## TASK OBJECTIVE
In the copy, include every entry exactly but none of the images.
====== EXTRACTED INFORMATION
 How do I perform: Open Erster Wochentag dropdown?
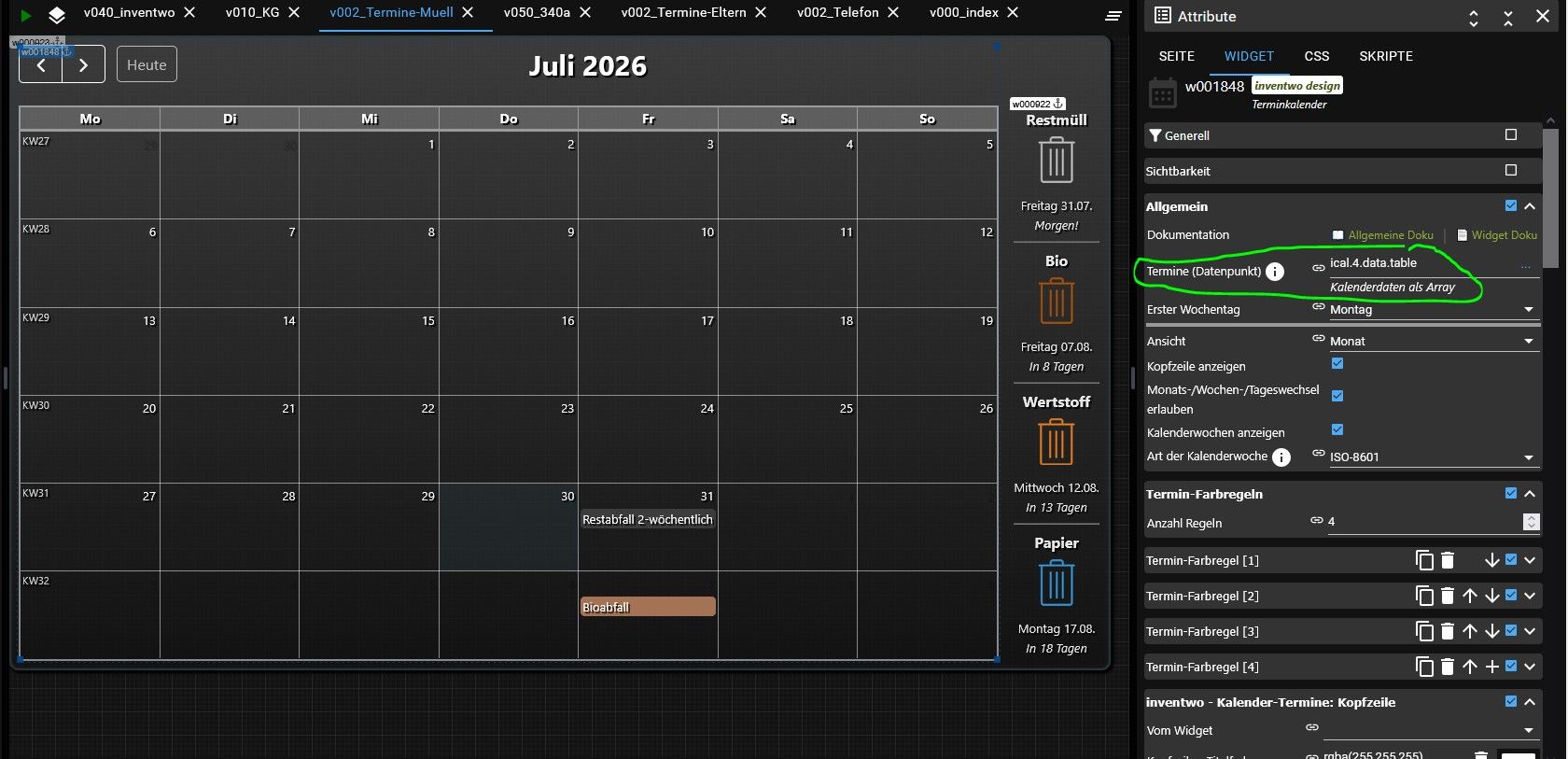coord(1432,309)
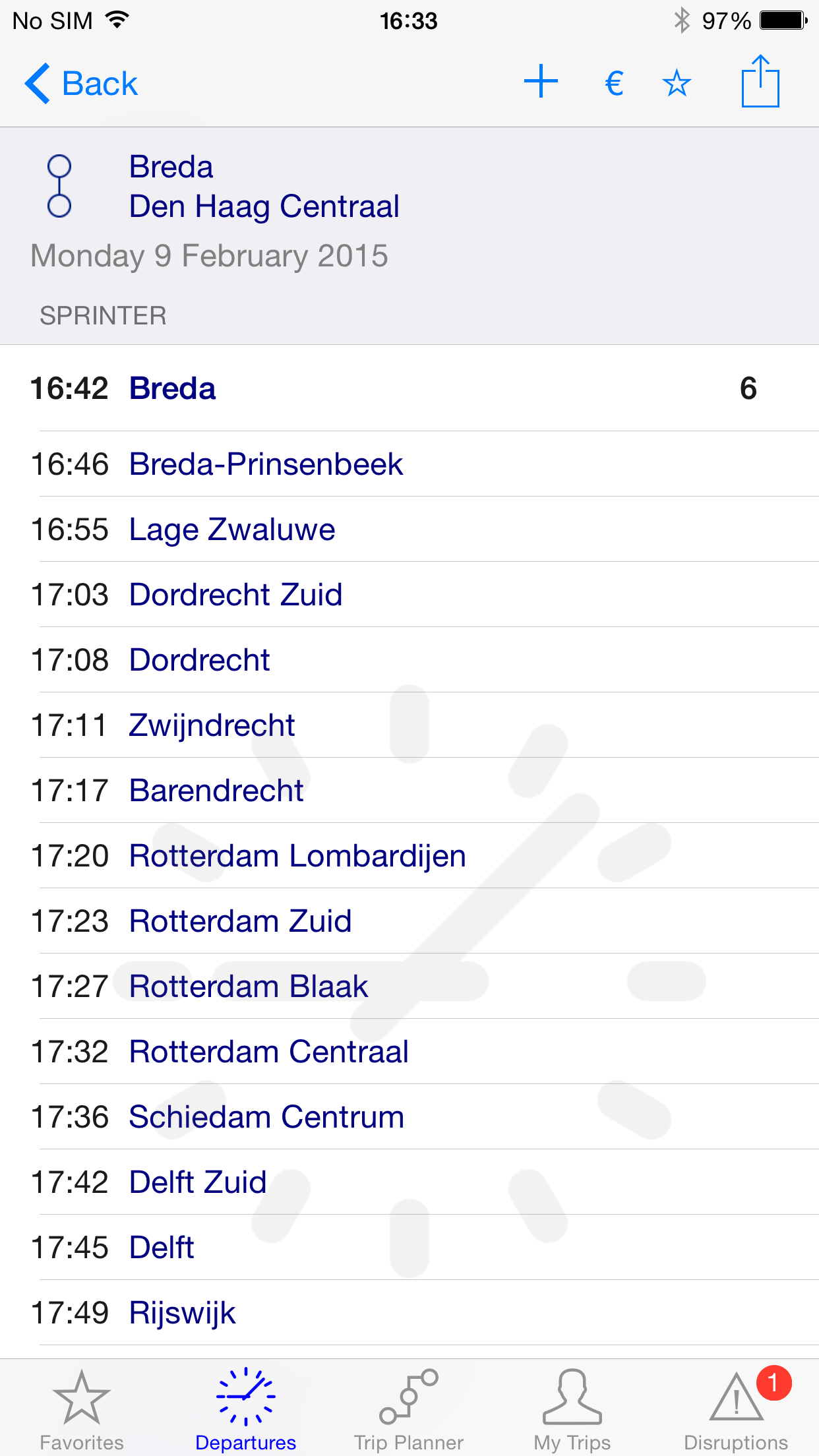Select the 16:42 Breda departure row

click(409, 388)
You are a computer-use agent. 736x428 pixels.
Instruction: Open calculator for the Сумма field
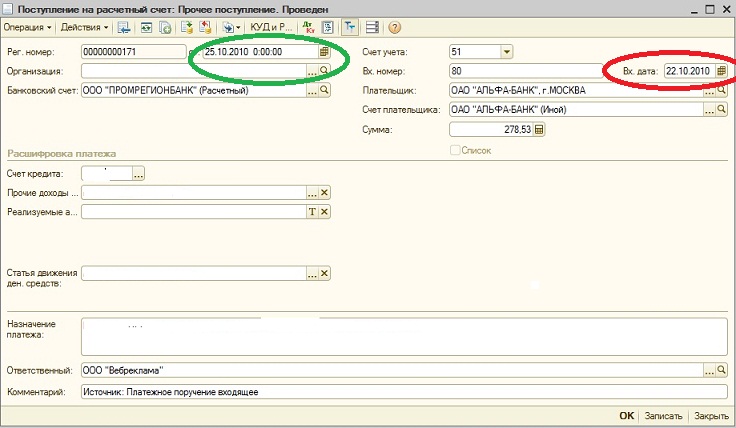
============
## TASK ANSWER
 How do I perform: Open Erster Wochentag dropdown?
coord(1432,309)
Select the 16:42 Breda departure row

click(409, 388)
You are a computer-use agent. 736x428 pixels.
Instruction: Open calculator for the Сумма field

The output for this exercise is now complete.